"All around the day was going down slow" is Al Stewart's poetic line. I find it's never accurate for me anymore.
It's so funny how time truly seemed to run so slow when I was young. In 1970, I was nine, and couldn't wait to turn 10. Ten meant another measure of maturity -- I think my parents may have said they would leave me home without a babysitter at 10. I recall well it took seemingly FOREVER to turn 10 -- the final 6 months in single digits seemed to last for years.
And then, as a teen, turning 18 meant everything to us LI teens. We could drink. Go to bars! And one fateful afternoon, when my friends Mark, Gerry, Mike, John, Eric and I were hanging in my room, and I was typing a paper on our old fashioned typewriter -- Mark looked over and made a momentous discovery. The typeface on my typewriter was identical to the typeface on our junior driver's licenses!
Back then, they were cardboard -- no pictures -- just your date of birth and address. If our birthyears were 1960 instead of 1961, we would all immediately be allowed to go to bars!
We shifted into full world class counterfeiter mode -- practicing on other cardboard cards, until we were confident. One by one, we placed our licenses into the carriage, and with a HARD typstroke on our birthdays, we turned the ones into zeros. All 6 of us -- conspirators.

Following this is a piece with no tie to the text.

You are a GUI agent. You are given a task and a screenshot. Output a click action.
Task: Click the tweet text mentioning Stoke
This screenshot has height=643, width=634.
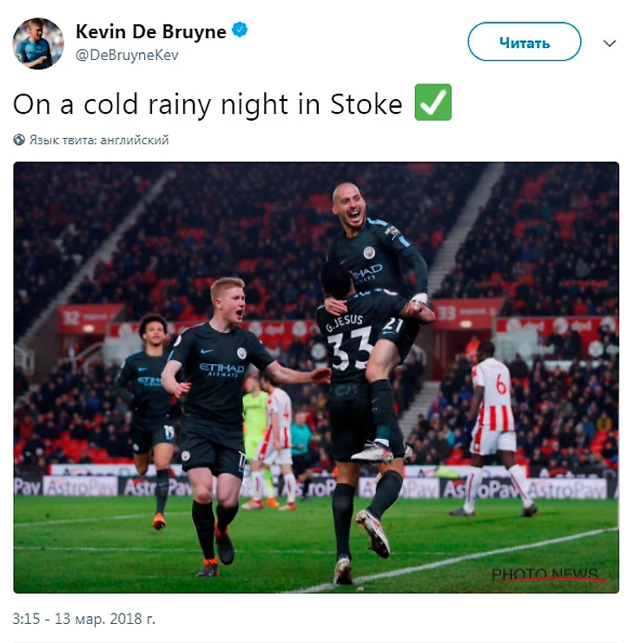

And it worked! That weekend we drove over to Rum Bottoms, a local tavern that featured wet t shirt contests and a lot of kids from Queens and Brooklyn. We all confidently strode to the bouncer, gave him out ids, and answered confidently "1960!" when he asked our dates of birth. And indeed there was a wet t shirt contest going on. Ah -- we had flown through time, thanks to an old typewriter.
But the point was, we couldn't wait for the future. The same was true with concert tickets -- we might buy tickets for, say Neil Young playing at the Nassau Collisseum 4 months hence, and it seemed FOREVER for those 4 months to pass.
These days, 4 months seems like a week to me. It truly seems like yesterday that Wifey and I had a baby girl and a toddler sister, and now, somehow, they're turning 35 and 32. Our GRANDsons are a baby, and barely a toddler -- the little man turns 4 in a few months.
Time flies on a micro level, too. We have plans today to drive to North Miami to fetch the little man at school, take him for some Halloween shopping, and then drop him home. D2, stuck in her apartment while her Jeep is in the shop, is coming along with us.
I texted Wifey at 12:30 to tell her we were leaving at 2;30. As a young man, 2 hours was a long wait. Now it's nearly 1:30 and I'll have to remind Wifey to come in and get ready soon. She flies though time like it's nobody's business -- she can spend 5 hours outside cleaning out the rock beds -- a form of meditation for her, I guess, and think she was away for an hour, tops.
I read an essay at 3 this morning during my nightly sleep break. I typically fall asleep at 11 or so, and am up at 3 to pee (happy that it's only a once per night urge) and then it takes me an hour or so to fall back asleep. I know good sleep hygiene demands NO screens, but I can't resist, and usually read some dry NY Times type essays. This was by Roger Rosenblatt, entitled "What They Don't Tell You About Getting Old," and he talked a lot about the difficulty in getting in and out of taxis, and how EVERY week he and his wife either have a doctor's appointment, are making one, or talking about one.
Last week I saw both an eye doc and urologist.
But there is definitely a change in the movement of time. Months become days, and hours become minutes.
Clearly, the only thing that makes sense is to savor the moments -- as fast as they pass.
I bought some tickets for a concert in November. It seems it will be here any day now.